WSJ Editorial Board: Congress Steps in as D.C. Officials Ignore Campus Calls for Assistance with Removing Unlawful Protests
WASHINGTON—The Wall Street Journal Editorial Board today discussed how House Committee on Oversight and Accountability and Republican lawmakers are right to raise concern about the Metropolitan Police Department’s lack of action towards requests from officials at the George Washington University to assist in removing radical, antisemitic, and unlawful protestors encamped on the university’s campus.
Key Excerpts:
“Universities have needed law enforcement support to remove illegal anti-Israel encampments from campus, but what if the police won’t come? That’s what’s happening at George Washington University, where District of Columbia police are refusing to help the school re-establish order on campus.
“On Thursday Metropolitan Police chief Pamela Smith said there had been ‘no violent behavior, no confrontations’ and so police wouldn’t be coming to campus. ‘We allow people the opportunity to have freedom of speech, and that’s what we’re seeing right now.’

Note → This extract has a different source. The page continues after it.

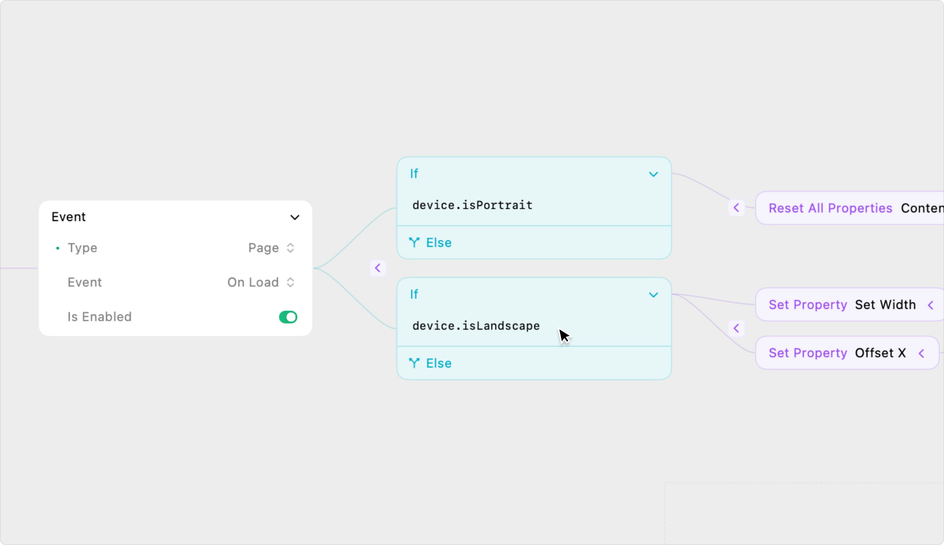Click the branch icon in isLandscape Else

pos(414,363)
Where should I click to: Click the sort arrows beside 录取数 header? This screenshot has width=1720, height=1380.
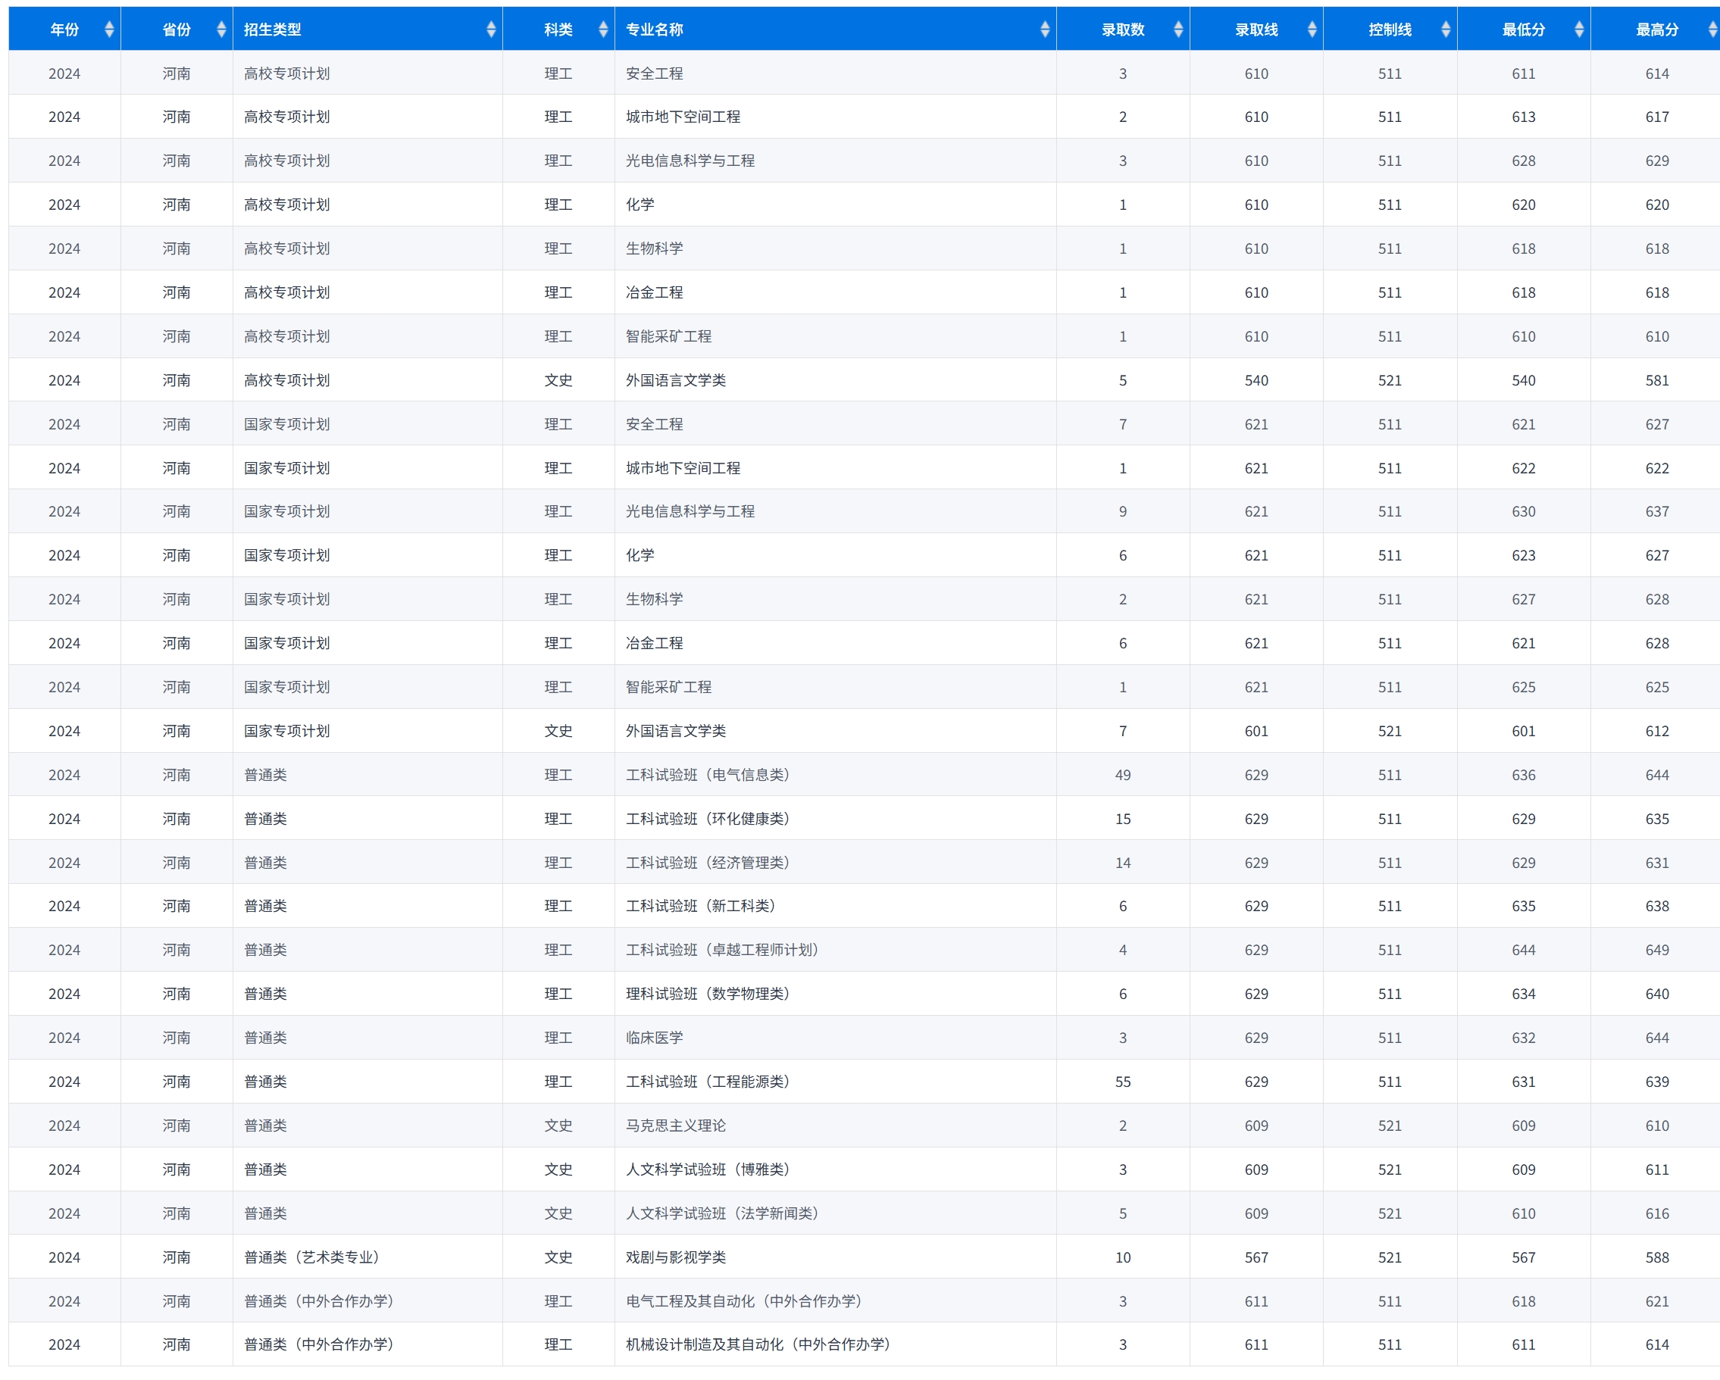pyautogui.click(x=1178, y=30)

“Is she even looking? In a letter to the school community on Sunday, GW President Ellen Granberg disagreed. From the moment the students established an ‘illegal and potentially dangerous occupation of GW property,’ she wrote, they were ‘in direct violation of multiple university policies.’”
[…]
“It’s fair to wonder if the D.C. police aren’t refusing for fear of offending the city’s anti-police politicians. Morale is low in the D.C. force, and by spring of 2023 the district had fewer cops than any time in 50 years.”
[…]
“Congress, which has ultimate authority over the district, has noticed. In a letter to D.C. Mayor Muriel Bowser, Reps. Virginia Foxx (R., N.C.) and James Comer (R. Ky.) said that if police ‘refuse to exercise their authority to assist GWU in securing the safety of its students and faculty, Congress will be obliged to exercise its legislative powers to do so.’”
Read the full editorial here.
Last week, House Committee on Oversight and Accountability Chairman James Comer (R-Ky.) and House Committee on Education and the Workforce Chairwoman Virginia Foxx (R-N.C.) sent a letter to Mayor Muriel Bowser and Metropolitan Police Department (MPD) Chief Pamela Smith raising concerns about the District of Columbia MPD refusing to answer campus administrators’ calls for assistance and enforce the law. Lawmakers on the Committee also met with George Washington University leadership and toured the antiemetic, unlawful encampment on the university’s campus. The Committee will hold a hearing tomorrow to seek answers from Mayor Bowser and MPD Chief Smith on the city’s response to campus protests occurring at George Washington University.